> [What to produce]
Set down each entry again exactly as written.

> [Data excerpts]
---+---

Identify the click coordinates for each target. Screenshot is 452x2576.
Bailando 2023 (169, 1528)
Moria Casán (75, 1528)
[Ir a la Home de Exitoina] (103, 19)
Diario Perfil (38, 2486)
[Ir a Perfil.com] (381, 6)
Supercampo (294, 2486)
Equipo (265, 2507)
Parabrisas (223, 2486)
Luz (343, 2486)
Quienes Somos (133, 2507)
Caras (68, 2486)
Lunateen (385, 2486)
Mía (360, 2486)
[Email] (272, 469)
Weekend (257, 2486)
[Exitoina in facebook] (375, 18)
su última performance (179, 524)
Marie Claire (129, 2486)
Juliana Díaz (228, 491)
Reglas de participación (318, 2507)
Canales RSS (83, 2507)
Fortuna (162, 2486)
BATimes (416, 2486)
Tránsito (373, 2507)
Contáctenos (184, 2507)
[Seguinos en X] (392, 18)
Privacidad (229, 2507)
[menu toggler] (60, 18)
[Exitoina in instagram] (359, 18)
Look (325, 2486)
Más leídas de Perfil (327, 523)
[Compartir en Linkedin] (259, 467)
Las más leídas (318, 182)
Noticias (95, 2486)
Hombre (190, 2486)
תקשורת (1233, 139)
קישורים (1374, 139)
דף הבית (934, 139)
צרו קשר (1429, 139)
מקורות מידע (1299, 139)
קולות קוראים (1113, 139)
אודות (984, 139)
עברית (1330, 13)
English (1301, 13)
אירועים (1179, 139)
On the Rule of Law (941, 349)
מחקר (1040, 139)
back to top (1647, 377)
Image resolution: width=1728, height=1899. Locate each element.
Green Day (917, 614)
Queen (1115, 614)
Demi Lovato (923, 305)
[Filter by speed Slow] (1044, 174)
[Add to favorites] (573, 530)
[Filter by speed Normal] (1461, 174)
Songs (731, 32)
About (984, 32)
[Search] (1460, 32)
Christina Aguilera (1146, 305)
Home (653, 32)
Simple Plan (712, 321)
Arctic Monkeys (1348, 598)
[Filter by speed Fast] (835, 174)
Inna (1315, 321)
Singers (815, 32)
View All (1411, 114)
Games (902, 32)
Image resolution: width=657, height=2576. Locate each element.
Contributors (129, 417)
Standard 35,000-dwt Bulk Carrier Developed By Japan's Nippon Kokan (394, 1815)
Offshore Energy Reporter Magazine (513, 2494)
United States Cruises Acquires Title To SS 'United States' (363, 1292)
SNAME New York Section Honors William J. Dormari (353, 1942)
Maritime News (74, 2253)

---+---

> [Output of the exercise]
Identify the click coordinates for each target. Screenshot is 452x2576.
Bailando 2023 (169, 1528)
Moria Casán (75, 1528)
[Ir a la Home de Exitoina] (103, 19)
Diario Perfil (38, 2486)
[Ir a Perfil.com] (381, 6)
Supercampo (294, 2486)
Equipo (265, 2507)
Parabrisas (223, 2486)
Luz (343, 2486)
Quienes Somos (133, 2507)
Caras (68, 2486)
Lunateen (385, 2486)
Mía (360, 2486)
[Email] (272, 469)
Weekend (257, 2486)
[Exitoina in facebook] (375, 18)
su última performance (179, 524)
Marie Claire (129, 2486)
Juliana Díaz (228, 491)
Reglas de participación (318, 2507)
Canales RSS (83, 2507)
Fortuna (162, 2486)
BATimes (416, 2486)
Tránsito (373, 2507)
Contáctenos (184, 2507)
[Seguinos en X] (392, 18)
Privacidad (229, 2507)
[menu toggler] (60, 18)
[Exitoina in instagram] (359, 18)
Look (325, 2486)
Más leídas de Perfil (327, 523)
[Compartir en Linkedin] (259, 467)
Las más leídas (318, 182)
Noticias (95, 2486)
Hombre (190, 2486)
תקשורת (1233, 139)
קישורים (1374, 139)
דף הבית (934, 139)
צרו קשר (1429, 139)
מקורות מידע (1299, 139)
קולות קוראים (1113, 139)
אודות (984, 139)
עברית (1330, 13)
English (1301, 13)
אירועים (1179, 139)
On the Rule of Law (941, 349)
מחקר (1040, 139)
back to top (1647, 377)
Image resolution: width=1728, height=1899. Locate each element.
Green Day (917, 614)
Queen (1115, 614)
Demi Lovato (923, 305)
[Filter by speed Slow] (1044, 174)
[Add to favorites] (573, 530)
[Filter by speed Normal] (1461, 174)
Songs (731, 32)
About (984, 32)
[Search] (1460, 32)
Christina Aguilera (1146, 305)
Home (653, 32)
Simple Plan (712, 321)
Arctic Monkeys (1348, 598)
[Filter by speed Fast] (835, 174)
Inna (1315, 321)
Singers (815, 32)
View All (1411, 114)
Games (902, 32)
Image resolution: width=657, height=2576. Locate each element.
Contributors (129, 417)
Standard 35,000-dwt Bulk Carrier Developed By Japan's Nippon Kokan (394, 1815)
Offshore Energy Reporter Magazine (513, 2494)
United States Cruises Acquires Title To SS 'United States' (363, 1292)
SNAME New York Section Honors William J. Dormari (353, 1942)
Maritime News (74, 2253)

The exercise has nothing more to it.